Welcome SQLDB and dashDB nodes to Node-RED family!

5 min read

Welcome SQLDB and dashDB nodes to Node-RED family!

The Node-RED starter community boilerplate in Bluemix has been an extremely popular service as it allows developers to simplify the coding of apps that wire things together using visual tools. The Node-RED flow editor allows developers to bring sensors, devices and apps together and facilitates collection of data for “if this then that” application. With its rich set of nodes, it always attracted variety of developers from all walks of programming. However, if a developer wanted to pump data into a relational database and use SQL for analytic queries or R models for statistical analysis, he had a little choice—until now.

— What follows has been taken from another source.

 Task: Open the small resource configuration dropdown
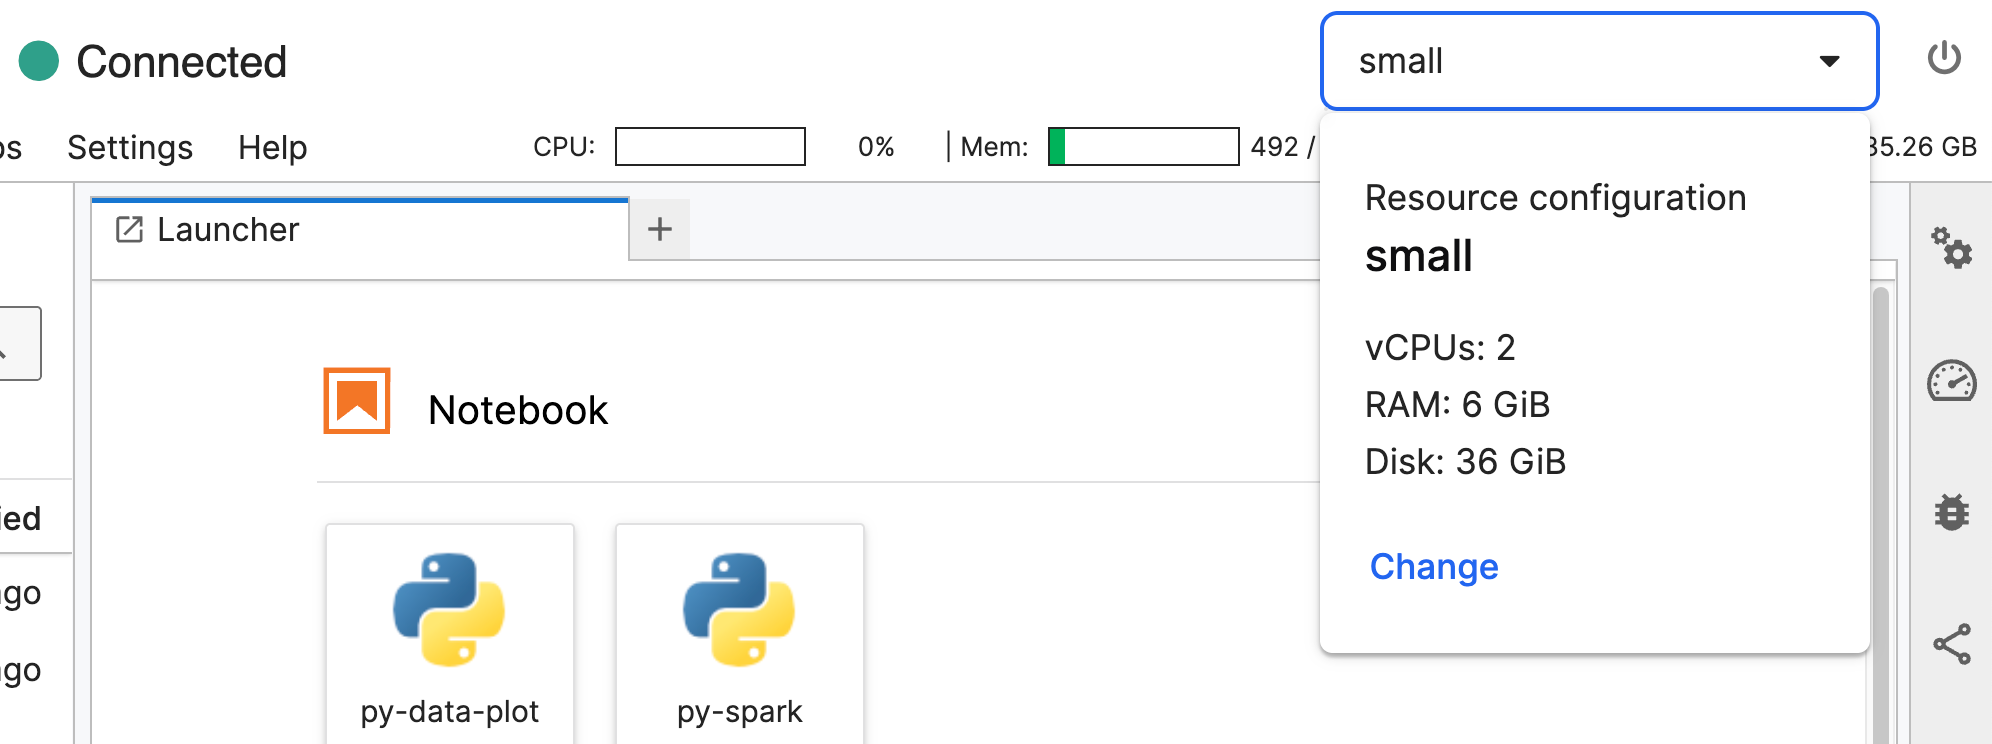pyautogui.click(x=1580, y=61)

I am happy to announce that my colleagues Steven Chamberlin and Nicholas Vargas in IBM Cloud data services team have developed a pair of nodes for SQLDB and dashDB services and contributed to the Node-RED community. As of last week, you can create a Node-RED app in Bluemix that will give you the four extra nodes, two each for SQLDB and dashDB.

Node-RED app

SQLDB Output Node:

This node stores elements from the msg.payload into your SQLDB service. The msg.payload should include a value for each column in your table. If you put a ‘TIMESTAMP’ string as one of the values, the node will replace it with the current timestamp in DB2 format.

  • Service should point to your SQLDB service.

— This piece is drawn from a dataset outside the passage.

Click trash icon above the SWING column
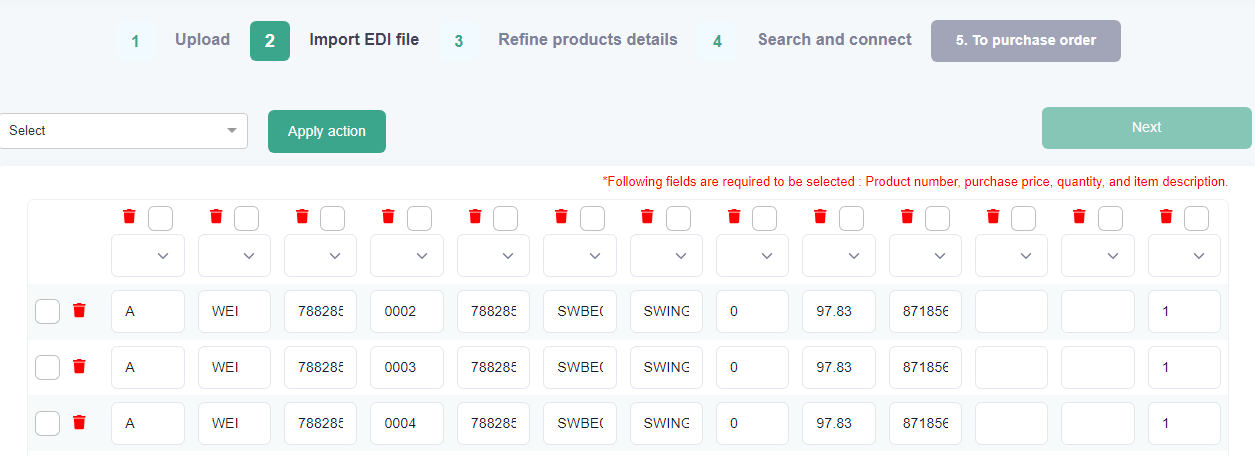The image size is (1255, 456). click(x=647, y=216)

  • Table should point to the table you wish to insert the values into. This table needs to exist already in the database and needs to contain the same columns and datatypes that you are inserting through this node. The data needs to be in the format accepted by DB2 and within the appropriate ranges/parameters for that datatype.

  • Name Optionally give your node a name, otherwise the default will be the table name.

SQLDB Query Node:

This node executes a query on your SQLDB service database and passes along the result set in the msgobject, as msg.payload.

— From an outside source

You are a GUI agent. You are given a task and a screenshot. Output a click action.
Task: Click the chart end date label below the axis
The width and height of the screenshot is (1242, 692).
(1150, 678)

  • Service should point to your SQLDB service

  • Query is the query you wish to execute on your SQLDB service database. If it is empty, it will look for the query in the msg.payload.

  • Parameter Markers is a comma delimited set of JSON paths. These will replace any question marks that you place in your query, in the order that they appear.

  • Name Optionally give your node a name, otherwise the default will be the table name.

dashDB Output Node:

This node stores elements from the msg.payload into your dashDB service. The msg.payload should include a value for each column in your table. If you put a ‘TIMESTAMP’ string as one of the values, the node will replace it with the current timestamp in DB2 format.

  • Service should point to your dashDB service.

  • Table should point to the table you wish to insert the values into. This table needs to exist already in the database and needs to contain the same columns and datatypes that you are inserting through this node. The data needs to be in the format accepted by DB2 and within the appropriate ranges/parameters for that datatype.

  • Name Optionally give your node a name, otherwise the default will be the table name.

dashDB Query Node:

This node executes a query on your dashDB service database and passes along the result set in the msgobject, as msg.payload.

  • Service should point to your dashDB service.

  • Query is the query you wish to execute on your dashDB service database. If it is empty, it will look for the query in the msg.payload.

  • Parameter Markers is a comma delimited set of JSON paths. These will replace any question marks that you place in your query, in the order that they appear.

  • Name Optionally give your node a name, otherwise the default will be the table name.